Reading text:
My thinking was maybe an all-sugar wort doesn't provide enough nutrients for good fermentation??? 

Warren -


----------



## Backlane Brewery (17/1/05)

Warren,
As ever, the rule is DO NOT pour it down the sink until you are sure you need to!

If you can get hold of some more yeast today & rehydrate it into a big fat starter before pitching it this afternoon or tonight you can probably save this brew.


----------



## sosman (17/1/05)

My experience with ginger beer is that they ferment slow. I put that down to lack of nutrients. So assuming the yeast was viable (healthy even) then give it a chance - also if you any yeast nutrient kicking around, boil it in a small amount of water and add it.

If have you have some malt you could try boiling that and adding it, although watch your gravity, much more and the yeast will think they are swimming in molasses.

All the other stuff you need to do like aerating are even more important for ginger beer.

One other thing - did the dried ginger you add contain preservatives? I only use fresh root.


----------



## warrenlw63 (17/1/05)

The dried ginger was Hoyts the common or garden stuff you see on the supermarket shelves. The other 500g was fresh root ground up in the food processor.

Didn't think to check if there were any preservatives ??? Dont' think so though.

I thought of boiling up some dried yeast with the wort for yeast hulls/nutrients.

Oh well, worst case scenario I've learnt some valuable lessons.

Thanks guys -
Warren


----------



## Guest Lurker (17/1/05)

Got any way of checking the pH? The lemons plus tartaric might make it quite low. I had a similar problem getting an all fresh lemon lemonade to start. Checked the pH which was a bit less than 3. Pulled some lemonade out, brought the pH up with bicarb of soda, started yeast, chucked back in, which worked. Still dont know if it was that or the several yeasts I had chucked in but might be worth a go.


----------



## warrenlw63 (17/1/05)

Hi Guest Lurker,

Unfortunatley no. I've got no real way of checking the pH. You actually reminded me one ingredient I forgot to list was that I added 2 teaspoons (or so)  of CaCO3 (calc carbonate) to the boil in some sort of anticipation of this.

Problem set:
1. List the distinct usernames that appear in the post headers of the ginger beer forum thread.
2. Please resume the ginger beer forum thread right after its final sentence.

Word and element location records:

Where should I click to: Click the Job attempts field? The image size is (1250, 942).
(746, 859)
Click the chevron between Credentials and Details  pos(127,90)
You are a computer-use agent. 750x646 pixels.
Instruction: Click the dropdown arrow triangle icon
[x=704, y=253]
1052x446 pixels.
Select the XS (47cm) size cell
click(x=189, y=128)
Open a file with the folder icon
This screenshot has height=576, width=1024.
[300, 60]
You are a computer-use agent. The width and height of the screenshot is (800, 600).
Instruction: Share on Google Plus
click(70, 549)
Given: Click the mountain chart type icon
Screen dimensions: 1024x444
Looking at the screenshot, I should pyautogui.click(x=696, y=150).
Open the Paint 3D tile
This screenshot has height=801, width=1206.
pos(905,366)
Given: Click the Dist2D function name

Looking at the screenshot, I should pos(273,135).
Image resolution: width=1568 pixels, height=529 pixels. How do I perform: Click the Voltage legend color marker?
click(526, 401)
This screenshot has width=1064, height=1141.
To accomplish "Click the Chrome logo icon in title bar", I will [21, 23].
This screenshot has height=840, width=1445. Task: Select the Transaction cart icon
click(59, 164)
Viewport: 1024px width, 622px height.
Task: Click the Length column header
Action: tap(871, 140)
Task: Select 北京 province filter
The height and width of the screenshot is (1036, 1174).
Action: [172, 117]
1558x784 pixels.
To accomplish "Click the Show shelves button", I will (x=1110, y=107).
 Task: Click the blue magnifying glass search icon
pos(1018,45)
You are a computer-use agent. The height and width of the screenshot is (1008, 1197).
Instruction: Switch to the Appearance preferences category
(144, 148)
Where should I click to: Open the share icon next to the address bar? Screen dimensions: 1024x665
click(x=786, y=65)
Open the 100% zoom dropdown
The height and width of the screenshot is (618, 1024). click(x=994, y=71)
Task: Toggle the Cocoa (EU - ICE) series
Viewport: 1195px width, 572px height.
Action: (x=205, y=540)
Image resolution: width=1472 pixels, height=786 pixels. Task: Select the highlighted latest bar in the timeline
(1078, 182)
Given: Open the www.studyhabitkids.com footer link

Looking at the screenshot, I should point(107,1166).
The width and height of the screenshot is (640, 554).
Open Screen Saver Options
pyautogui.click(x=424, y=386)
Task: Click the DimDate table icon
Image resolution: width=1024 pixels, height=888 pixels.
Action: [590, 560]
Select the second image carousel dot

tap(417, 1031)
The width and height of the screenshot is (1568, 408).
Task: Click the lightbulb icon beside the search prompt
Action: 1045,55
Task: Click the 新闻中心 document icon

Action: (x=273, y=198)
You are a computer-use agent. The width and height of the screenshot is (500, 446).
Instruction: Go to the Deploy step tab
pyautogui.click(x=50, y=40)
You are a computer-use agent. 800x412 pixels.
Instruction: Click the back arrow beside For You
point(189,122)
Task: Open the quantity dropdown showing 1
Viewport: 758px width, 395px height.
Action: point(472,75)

Answers for the exercise:
1. Backlane Brewery, sosman, warrenlw63, Guest Lurker

2.
Dunno why I even used the tartaric acid. This was just listed on most of the recipes that I Googled.

Update I just tore up to the local HB store and bought a sachet of Saflager. I rehydrated this as per normal procedure and dumped it into the wort. When I added the yeast I noticed a bit of CO2 escaping on the surface via bubbles. Hopefully this means that the fermentation is getting around to starting.

See I'm used to beer. Add your starter. Wait predetermined amount of time and get a krausen. Not even sure if an all sugar ginger beer will even happen this way.

I might put a few drops on the refractometer later today and see if it's dropped. OG was 14 degrees Brix (about 1.055 SG)

Warren -
(Think I'll stick with beer. Better the devil you know)


----------



## warrenlw63 (18/1/05)

Update,

The Saflager seems to have got things going. I put a few drops on the refractometer last night and it had dropped from 14 brix to 13. Just took another sample a few mins. ago and it's down to 12.  

Think in future I've just got to treat ginger beers as a different beast. There's still a perfectly flat head on top of the brew and none of the crazy actvity within the fermenter. A total antithesis to a Stout or Wheat that's for sure. <_< 

Warren -


----------



## Temple of Seth (19/1/05)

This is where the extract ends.